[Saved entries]
^^^^^^^^^^^^^^^^
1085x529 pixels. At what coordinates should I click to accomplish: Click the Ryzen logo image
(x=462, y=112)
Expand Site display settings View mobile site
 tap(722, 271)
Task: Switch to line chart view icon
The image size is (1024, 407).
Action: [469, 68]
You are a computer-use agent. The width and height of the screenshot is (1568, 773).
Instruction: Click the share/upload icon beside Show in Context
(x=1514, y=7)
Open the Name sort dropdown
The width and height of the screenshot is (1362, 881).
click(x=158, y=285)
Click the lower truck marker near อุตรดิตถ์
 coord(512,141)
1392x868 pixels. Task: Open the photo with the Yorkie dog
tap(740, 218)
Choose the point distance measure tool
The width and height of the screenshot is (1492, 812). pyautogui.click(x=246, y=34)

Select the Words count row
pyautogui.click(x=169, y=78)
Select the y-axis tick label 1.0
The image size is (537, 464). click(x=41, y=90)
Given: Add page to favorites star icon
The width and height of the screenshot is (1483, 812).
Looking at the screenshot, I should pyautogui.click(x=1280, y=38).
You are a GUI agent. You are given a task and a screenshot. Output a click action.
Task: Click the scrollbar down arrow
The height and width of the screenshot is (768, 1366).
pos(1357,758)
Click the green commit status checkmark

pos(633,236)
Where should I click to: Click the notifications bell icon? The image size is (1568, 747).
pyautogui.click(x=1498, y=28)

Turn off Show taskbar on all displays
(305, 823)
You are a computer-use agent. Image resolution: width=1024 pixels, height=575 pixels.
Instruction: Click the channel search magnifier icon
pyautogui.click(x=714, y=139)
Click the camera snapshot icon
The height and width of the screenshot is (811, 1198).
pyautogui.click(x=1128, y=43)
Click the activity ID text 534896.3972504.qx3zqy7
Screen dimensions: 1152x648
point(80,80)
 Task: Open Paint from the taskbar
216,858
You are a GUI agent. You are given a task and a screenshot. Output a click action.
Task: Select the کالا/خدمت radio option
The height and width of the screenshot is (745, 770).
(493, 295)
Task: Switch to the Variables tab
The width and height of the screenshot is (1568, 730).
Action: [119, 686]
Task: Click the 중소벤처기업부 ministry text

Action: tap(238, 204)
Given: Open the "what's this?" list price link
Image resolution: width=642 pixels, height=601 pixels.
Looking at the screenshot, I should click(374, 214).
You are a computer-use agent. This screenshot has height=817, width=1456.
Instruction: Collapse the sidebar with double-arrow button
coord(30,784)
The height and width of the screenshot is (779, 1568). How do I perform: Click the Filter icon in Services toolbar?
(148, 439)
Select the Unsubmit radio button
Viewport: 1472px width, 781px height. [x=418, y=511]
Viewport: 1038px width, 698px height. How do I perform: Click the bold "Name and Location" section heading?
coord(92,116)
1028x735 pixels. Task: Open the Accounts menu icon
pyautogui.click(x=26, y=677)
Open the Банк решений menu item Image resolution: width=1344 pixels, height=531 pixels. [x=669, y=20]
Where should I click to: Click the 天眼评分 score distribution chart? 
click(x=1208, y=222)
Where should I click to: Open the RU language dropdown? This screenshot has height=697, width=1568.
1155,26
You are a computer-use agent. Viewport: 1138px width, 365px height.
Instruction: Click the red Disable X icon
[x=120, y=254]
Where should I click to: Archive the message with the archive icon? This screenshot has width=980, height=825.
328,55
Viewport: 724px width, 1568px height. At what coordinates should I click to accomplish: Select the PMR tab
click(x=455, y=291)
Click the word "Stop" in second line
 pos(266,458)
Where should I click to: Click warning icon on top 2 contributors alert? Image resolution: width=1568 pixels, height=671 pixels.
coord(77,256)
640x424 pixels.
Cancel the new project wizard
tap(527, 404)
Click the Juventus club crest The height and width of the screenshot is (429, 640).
^^^^^^^^^^^^^^^^
■ **To do**
Rewrite the listing above, putting "desktop assistant" wherever "computer-use agent" appears and keeping everything else the same.

■ **Exercise answer**
1085x529 pixels. At what coordinates should I click to accomplish: Click the Ryzen logo image
(x=462, y=112)
Expand Site display settings View mobile site
 tap(722, 271)
Task: Switch to line chart view icon
The image size is (1024, 407).
Action: [469, 68]
You are a desktop assistant. The width and height of the screenshot is (1568, 773).
Instruction: Click the share/upload icon beside Show in Context
(x=1514, y=7)
Open the Name sort dropdown
The width and height of the screenshot is (1362, 881).
click(x=158, y=285)
Click the lower truck marker near อุตรดิตถ์
 coord(512,141)
1392x868 pixels. Task: Open the photo with the Yorkie dog
tap(740, 218)
Choose the point distance measure tool
The width and height of the screenshot is (1492, 812). pyautogui.click(x=246, y=34)

Select the Words count row
pyautogui.click(x=169, y=78)
Select the y-axis tick label 1.0
The image size is (537, 464). click(x=41, y=90)
Given: Add page to favorites star icon
The width and height of the screenshot is (1483, 812).
Looking at the screenshot, I should pyautogui.click(x=1280, y=38).
You are a GUI agent. You are given a task and a screenshot. Output a click action.
Task: Click the scrollbar down arrow
The height and width of the screenshot is (768, 1366).
pos(1357,758)
Click the green commit status checkmark

pos(633,236)
Where should I click to: Click the notifications bell icon? The image size is (1568, 747).
pyautogui.click(x=1498, y=28)

Turn off Show taskbar on all displays
(305, 823)
You are a desktop assistant. Image resolution: width=1024 pixels, height=575 pixels.
Instruction: Click the channel search magnifier icon
pyautogui.click(x=714, y=139)
Click the camera snapshot icon
The height and width of the screenshot is (811, 1198).
pyautogui.click(x=1128, y=43)
Click the activity ID text 534896.3972504.qx3zqy7
Screen dimensions: 1152x648
point(80,80)
 Task: Open Paint from the taskbar
216,858
You are a GUI agent. You are given a task and a screenshot. Output a click action.
Task: Select the کالا/خدمت radio option
The height and width of the screenshot is (745, 770).
(493, 295)
Task: Switch to the Variables tab
The width and height of the screenshot is (1568, 730).
Action: [119, 686]
Task: Click the 중소벤처기업부 ministry text

Action: tap(238, 204)
Given: Open the "what's this?" list price link
Image resolution: width=642 pixels, height=601 pixels.
Looking at the screenshot, I should click(374, 214).
You are a desktop assistant. This screenshot has height=817, width=1456.
Instruction: Collapse the sidebar with double-arrow button
coord(30,784)
The height and width of the screenshot is (779, 1568). How do I perform: Click the Filter icon in Services toolbar?
(148, 439)
Select the Unsubmit radio button
Viewport: 1472px width, 781px height. [x=418, y=511]
Viewport: 1038px width, 698px height. How do I perform: Click the bold "Name and Location" section heading?
coord(92,116)
1028x735 pixels. Task: Open the Accounts menu icon
pyautogui.click(x=26, y=677)
Open the Банк решений menu item Image resolution: width=1344 pixels, height=531 pixels. [x=669, y=20]
Where should I click to: Click the 天眼评分 score distribution chart? 
click(x=1208, y=222)
Where should I click to: Open the RU language dropdown? This screenshot has height=697, width=1568.
1155,26
You are a desktop assistant. Viewport: 1138px width, 365px height.
Instruction: Click the red Disable X icon
[x=120, y=254]
Where should I click to: Archive the message with the archive icon? This screenshot has width=980, height=825.
328,55
Viewport: 724px width, 1568px height. At what coordinates should I click to accomplish: Select the PMR tab
click(x=455, y=291)
Click the word "Stop" in second line
 pos(266,458)
Where should I click to: Click warning icon on top 2 contributors alert? Image resolution: width=1568 pixels, height=671 pixels.
coord(77,256)
640x424 pixels.
Cancel the new project wizard
tap(527, 404)
Click the Juventus club crest The height and width of the screenshot is (429, 640).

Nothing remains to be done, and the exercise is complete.